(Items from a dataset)
● ● ● ● ● ● ●

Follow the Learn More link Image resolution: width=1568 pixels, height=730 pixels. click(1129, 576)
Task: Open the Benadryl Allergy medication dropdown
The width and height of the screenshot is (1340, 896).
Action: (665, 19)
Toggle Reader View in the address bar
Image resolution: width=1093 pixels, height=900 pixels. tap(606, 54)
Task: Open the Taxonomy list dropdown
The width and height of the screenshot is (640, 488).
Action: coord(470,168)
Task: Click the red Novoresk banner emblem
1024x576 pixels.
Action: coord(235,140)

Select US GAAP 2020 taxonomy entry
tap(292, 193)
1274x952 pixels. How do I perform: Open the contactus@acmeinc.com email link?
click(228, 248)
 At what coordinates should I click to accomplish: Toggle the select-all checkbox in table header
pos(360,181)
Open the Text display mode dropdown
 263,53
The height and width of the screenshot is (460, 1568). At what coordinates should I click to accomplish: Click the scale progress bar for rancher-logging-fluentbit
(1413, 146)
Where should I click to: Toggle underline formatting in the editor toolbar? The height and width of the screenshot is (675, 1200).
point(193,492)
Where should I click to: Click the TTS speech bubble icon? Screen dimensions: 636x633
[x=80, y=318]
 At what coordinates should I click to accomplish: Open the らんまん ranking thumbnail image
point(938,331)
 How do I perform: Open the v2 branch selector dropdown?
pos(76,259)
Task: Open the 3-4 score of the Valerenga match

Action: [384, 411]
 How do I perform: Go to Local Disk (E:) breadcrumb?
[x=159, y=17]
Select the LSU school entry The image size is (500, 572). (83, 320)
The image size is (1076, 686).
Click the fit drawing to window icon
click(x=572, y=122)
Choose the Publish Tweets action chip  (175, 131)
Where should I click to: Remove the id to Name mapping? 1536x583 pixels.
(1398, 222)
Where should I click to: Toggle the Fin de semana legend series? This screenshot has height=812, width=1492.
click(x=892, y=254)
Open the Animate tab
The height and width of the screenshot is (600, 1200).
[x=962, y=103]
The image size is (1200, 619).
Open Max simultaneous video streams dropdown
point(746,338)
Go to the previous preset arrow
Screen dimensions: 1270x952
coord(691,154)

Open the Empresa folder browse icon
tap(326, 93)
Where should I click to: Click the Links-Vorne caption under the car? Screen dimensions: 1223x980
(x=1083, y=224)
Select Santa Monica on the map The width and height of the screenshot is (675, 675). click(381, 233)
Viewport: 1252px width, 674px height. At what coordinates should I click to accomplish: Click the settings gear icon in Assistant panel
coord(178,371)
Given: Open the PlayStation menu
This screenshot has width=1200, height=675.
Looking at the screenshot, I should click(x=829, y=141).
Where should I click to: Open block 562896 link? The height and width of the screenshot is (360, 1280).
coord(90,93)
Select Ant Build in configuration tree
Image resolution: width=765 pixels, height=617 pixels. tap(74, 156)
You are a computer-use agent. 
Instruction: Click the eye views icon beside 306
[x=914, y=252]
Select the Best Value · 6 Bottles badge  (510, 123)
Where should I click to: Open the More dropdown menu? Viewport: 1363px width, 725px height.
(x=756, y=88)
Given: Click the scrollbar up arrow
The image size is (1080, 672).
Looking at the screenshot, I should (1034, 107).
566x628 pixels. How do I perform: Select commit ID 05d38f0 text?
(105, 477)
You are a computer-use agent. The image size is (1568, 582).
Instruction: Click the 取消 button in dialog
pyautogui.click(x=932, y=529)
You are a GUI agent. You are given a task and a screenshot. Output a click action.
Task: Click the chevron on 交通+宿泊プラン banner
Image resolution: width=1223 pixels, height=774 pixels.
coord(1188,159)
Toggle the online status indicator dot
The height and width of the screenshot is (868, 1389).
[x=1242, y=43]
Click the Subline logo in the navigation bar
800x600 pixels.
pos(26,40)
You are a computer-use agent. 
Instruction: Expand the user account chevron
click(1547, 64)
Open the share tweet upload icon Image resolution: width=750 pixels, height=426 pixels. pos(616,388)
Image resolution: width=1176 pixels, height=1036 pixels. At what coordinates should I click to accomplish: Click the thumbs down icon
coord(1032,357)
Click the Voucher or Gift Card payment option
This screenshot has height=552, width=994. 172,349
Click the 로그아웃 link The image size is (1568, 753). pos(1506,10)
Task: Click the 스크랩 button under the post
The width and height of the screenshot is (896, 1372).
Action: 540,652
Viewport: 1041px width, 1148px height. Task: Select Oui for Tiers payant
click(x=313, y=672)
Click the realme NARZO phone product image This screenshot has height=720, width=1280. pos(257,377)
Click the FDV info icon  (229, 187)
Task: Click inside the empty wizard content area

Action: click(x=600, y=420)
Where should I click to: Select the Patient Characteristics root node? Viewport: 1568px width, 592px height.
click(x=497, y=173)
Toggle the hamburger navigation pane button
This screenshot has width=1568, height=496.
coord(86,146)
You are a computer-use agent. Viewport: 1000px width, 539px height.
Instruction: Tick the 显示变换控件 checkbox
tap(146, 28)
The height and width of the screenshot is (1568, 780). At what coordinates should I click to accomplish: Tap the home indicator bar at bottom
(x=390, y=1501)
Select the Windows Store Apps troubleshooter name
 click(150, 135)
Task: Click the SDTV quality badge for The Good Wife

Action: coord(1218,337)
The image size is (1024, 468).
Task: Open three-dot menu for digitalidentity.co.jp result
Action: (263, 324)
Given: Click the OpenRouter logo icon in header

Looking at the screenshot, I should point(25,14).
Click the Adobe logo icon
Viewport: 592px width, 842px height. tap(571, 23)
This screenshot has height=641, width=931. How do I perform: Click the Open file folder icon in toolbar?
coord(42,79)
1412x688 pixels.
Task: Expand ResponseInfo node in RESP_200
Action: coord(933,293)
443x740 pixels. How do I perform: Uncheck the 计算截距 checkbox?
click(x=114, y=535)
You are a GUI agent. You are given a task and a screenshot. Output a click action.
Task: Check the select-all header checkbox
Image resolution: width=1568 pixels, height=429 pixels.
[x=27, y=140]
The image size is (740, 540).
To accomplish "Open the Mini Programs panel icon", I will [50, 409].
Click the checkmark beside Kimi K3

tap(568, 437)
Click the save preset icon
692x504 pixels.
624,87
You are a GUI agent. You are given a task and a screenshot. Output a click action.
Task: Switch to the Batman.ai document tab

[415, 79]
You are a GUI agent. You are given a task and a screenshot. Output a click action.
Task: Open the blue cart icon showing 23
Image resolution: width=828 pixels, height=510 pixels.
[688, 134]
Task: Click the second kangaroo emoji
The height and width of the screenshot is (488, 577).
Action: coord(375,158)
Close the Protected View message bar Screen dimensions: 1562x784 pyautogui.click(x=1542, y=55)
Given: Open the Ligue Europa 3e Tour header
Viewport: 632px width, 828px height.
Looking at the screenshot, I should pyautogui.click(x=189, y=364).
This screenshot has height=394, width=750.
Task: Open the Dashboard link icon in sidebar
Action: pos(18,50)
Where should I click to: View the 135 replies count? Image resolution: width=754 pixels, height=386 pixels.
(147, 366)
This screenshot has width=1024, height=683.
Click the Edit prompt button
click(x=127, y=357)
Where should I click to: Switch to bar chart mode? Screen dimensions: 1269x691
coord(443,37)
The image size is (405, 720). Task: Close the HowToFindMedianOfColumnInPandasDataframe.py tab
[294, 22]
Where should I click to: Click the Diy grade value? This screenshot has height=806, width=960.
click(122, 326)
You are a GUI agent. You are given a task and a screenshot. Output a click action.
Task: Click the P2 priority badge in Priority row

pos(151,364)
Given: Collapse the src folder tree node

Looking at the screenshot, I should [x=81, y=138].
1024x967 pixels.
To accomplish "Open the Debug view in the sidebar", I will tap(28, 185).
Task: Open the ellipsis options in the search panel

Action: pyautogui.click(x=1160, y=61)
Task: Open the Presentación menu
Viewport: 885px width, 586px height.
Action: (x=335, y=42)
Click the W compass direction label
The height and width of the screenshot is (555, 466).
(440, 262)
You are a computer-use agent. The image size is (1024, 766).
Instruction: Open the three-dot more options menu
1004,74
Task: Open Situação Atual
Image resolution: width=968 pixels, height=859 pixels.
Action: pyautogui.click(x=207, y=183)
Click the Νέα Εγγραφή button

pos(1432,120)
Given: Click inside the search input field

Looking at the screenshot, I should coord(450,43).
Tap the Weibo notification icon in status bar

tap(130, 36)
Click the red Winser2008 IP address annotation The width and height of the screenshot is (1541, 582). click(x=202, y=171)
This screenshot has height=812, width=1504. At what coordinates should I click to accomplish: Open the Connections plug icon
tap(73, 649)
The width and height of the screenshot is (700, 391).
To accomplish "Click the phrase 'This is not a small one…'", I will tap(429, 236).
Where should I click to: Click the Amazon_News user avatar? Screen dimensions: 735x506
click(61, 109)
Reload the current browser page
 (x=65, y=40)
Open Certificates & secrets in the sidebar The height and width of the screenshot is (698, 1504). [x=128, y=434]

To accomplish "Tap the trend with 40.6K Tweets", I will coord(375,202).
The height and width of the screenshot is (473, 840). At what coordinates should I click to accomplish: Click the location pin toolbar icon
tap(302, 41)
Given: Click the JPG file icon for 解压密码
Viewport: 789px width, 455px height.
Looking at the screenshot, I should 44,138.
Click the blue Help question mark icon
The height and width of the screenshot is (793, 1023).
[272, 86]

● ● ● ● ● ● ●

THE TASK:
Write out a verbatim copy of the data, beginning with its first line and ending with the line that contains "Open the Animate tab".

YOUR RESPONSE:
Follow the Learn More link Image resolution: width=1568 pixels, height=730 pixels. click(1129, 576)
Task: Open the Benadryl Allergy medication dropdown
The width and height of the screenshot is (1340, 896).
Action: (665, 19)
Toggle Reader View in the address bar
Image resolution: width=1093 pixels, height=900 pixels. tap(606, 54)
Task: Open the Taxonomy list dropdown
The width and height of the screenshot is (640, 488).
Action: coord(470,168)
Task: Click the red Novoresk banner emblem
1024x576 pixels.
Action: coord(235,140)

Select US GAAP 2020 taxonomy entry
tap(292, 193)
1274x952 pixels. How do I perform: Open the contactus@acmeinc.com email link?
click(228, 248)
 At what coordinates should I click to accomplish: Toggle the select-all checkbox in table header
pos(360,181)
Open the Text display mode dropdown
 263,53
The height and width of the screenshot is (460, 1568). At what coordinates should I click to accomplish: Click the scale progress bar for rancher-logging-fluentbit
(1413, 146)
Where should I click to: Toggle underline formatting in the editor toolbar? The height and width of the screenshot is (675, 1200).
point(193,492)
Where should I click to: Click the TTS speech bubble icon? Screen dimensions: 636x633
[x=80, y=318]
 At what coordinates should I click to accomplish: Open the らんまん ranking thumbnail image
point(938,331)
 How do I perform: Open the v2 branch selector dropdown?
pos(76,259)
Task: Open the 3-4 score of the Valerenga match

Action: [384, 411]
 How do I perform: Go to Local Disk (E:) breadcrumb?
[x=159, y=17]
Select the LSU school entry The image size is (500, 572). (83, 320)
The image size is (1076, 686).
Click the fit drawing to window icon
click(x=572, y=122)
Choose the Publish Tweets action chip  (175, 131)
Where should I click to: Remove the id to Name mapping? 1536x583 pixels.
(1398, 222)
Where should I click to: Toggle the Fin de semana legend series? This screenshot has height=812, width=1492.
click(x=892, y=254)
Open the Animate tab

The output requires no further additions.